Created attachment 23656 [details] Patch alters DMB placement and adds CLREXNE The ARMv6+ implementation of __sync_*_compare_and_swap branches on a failed compare. There are two (theoretical, as I understand it) flaws in this branch path. One, it skips past the memory barrier at the end of the critical region, which could cause memory accesses to get speculated in. Two, it doesn't perform a clrex (or, for older armv6, a dummy strex) to clear the local monitor. This may not be a practical problem in most userland code, but it's at least not technically correct according to ARM docs, and it interferes with auditing locking code using valgrind/qemu/etc. The attached patch fixes these two issues for ARMv7-a / Thumb2 targets. However, the "clrexne" part of it is not correct for older ARMv6 variants which lack clrex or the ability to add a conditional on it (or for assemblers which can't handle the Thumb2 "it" opcode when assembling for ARM).

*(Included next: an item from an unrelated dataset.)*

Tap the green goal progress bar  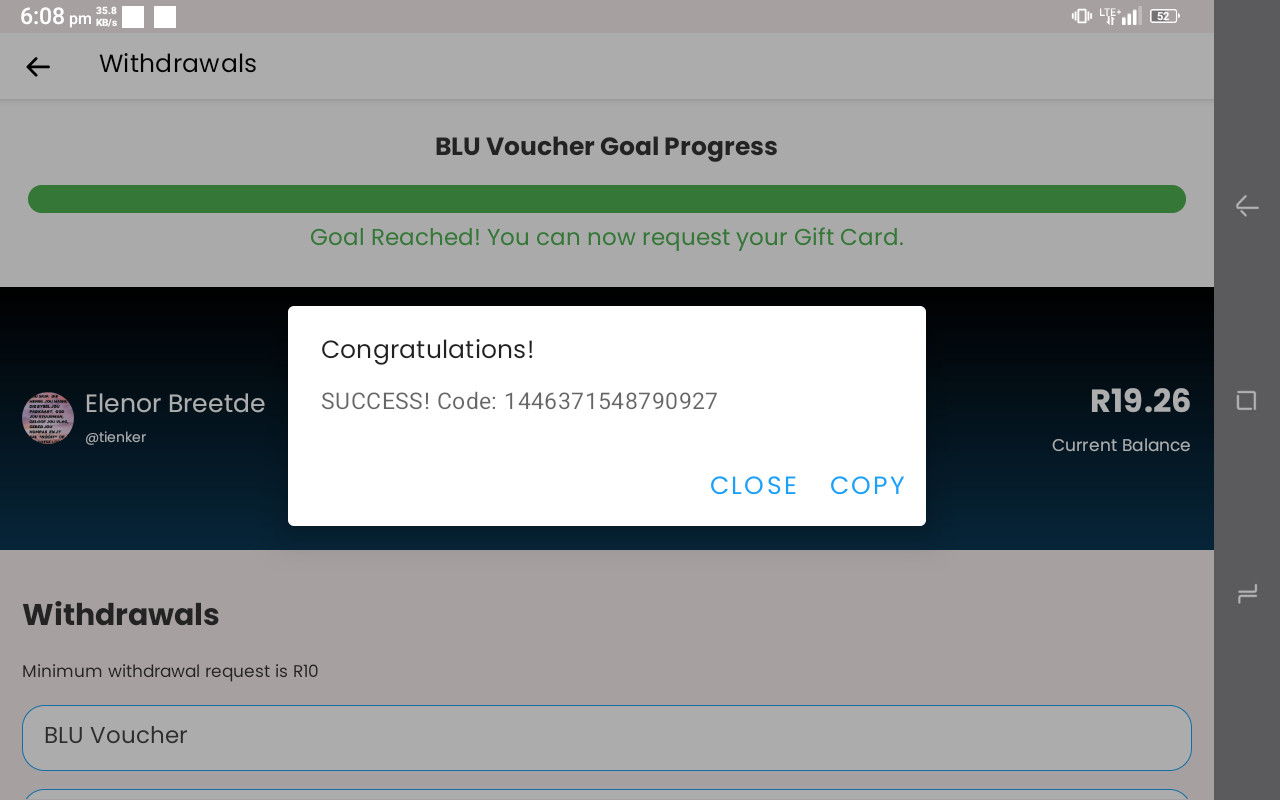[607, 199]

The code sequence in question looks like this: dmb sy 1: ldrex r0, ... cmp r0, r1 bne 2f strex r4, r2, .. teq r4, #0 bne 1b dmb sy 2: The ARM Architecture reference manual (section 3.4.5) requires that there are no explicit memory references between the LDREX and the STREX, this requirement does not extended to speculative loads in branch shadows. An LDREX without a following STREX is explicilty permitted by the reference manual (section 3.4.5). The CLREX instruction is provided for use by context switch code in order to prevent a false positive STREX following a context switch (section 3.4.4). The inclusion of a CLREX instruction in the above fragment is not required by the ARM architecture reference manual.
Please insert the text of your citations, since the ARM ARM is not a public document. I think I'm persuaded that the CLREX isn't necessary -- although I'm going to keep it in my compiler so that I can monitor ldrex/strex pairing accurately in valgrind/qemu. How about the branch past the DMB? What's actually required in order to get "ordered" semantics? If it's safe to skip the trailing DMB in the "compare failed" case, maybe it can be disposed of entirely?

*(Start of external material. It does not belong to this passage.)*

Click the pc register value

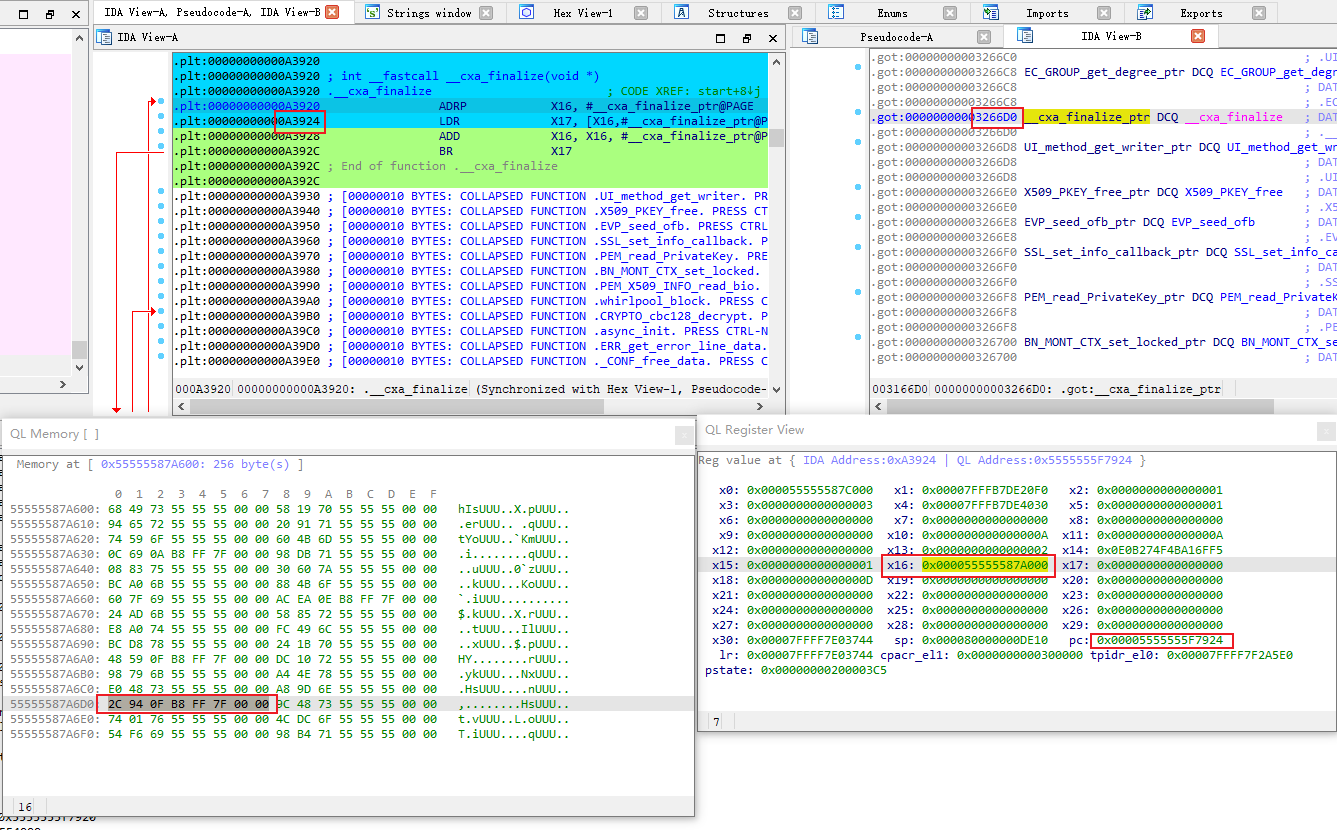[x=1161, y=640]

The primitive is required to have lock semantics therefore the load of the old value must be followed by a dmb in the case that the old value comparison succeeds and the swap goes ahead. In the branch out case the final dmb serves no purpose, the swap did not occur and no lock was taken. Therefore the branch over dmb is ok.
OK, that's a clear explanation of why the DMB is necessary in the case where both the compare and the store succeed (neither branch is taken; at a higher semantic level, a lock is acquired, if that's what the atomic is being used for). For future reference, I would appreciate having those ARM ARM quotations, along with some indication of how load scheduling interacts with a branch past a memory barrier. Suppose that the next instruction after label "2" is a load. On some ARMv7 implementations, I presume that this load can get issued speculatively as early as label "1", due to the "bne 2f" branch shadow, which skips the trailing dmb. I gather that the intention is that, if this branch is not taken (and thus we execute through the trailing dmb), the fetch results from the branch shadow should be discarded, and the load re-issued (with, in a multi-core device, the appropriate ordering guarantee with respect to the strex). If this interpretation is more or less right, and the shipping silicon behaves as intended, then the branch past the dmb may be harmless -- although I might argue that it wastes memory bandwidth in what is usually the common case (compare-and-swap succeeds) in exchange for a slight reduction in latency in the other case. Yet that's still not quite the documented semantics of the GCC compare-and-swap primitive, which is supposed to be totally ordered whether or not the swap succeeds. When I write a lock-free algorithm, I may well rely on the guarantee that the value read in the next line of code was actually fetched after the value fetched by the ldrex. In fact, I have code that does rely on this guarantee; if thread A sees that thread B has altered the atomic location, then it expects to be able to see all data that thread B wrote before issuing its compare-and-swap. Here's the problem case: thread A: thread B: dmb <speculated load of Y> store Y dmb ldrex X cmp bne (doesn't branch) strex X ldrex X cmp bne (branches) load Y (speculated above) Is there something I'm not seeing that prevents this?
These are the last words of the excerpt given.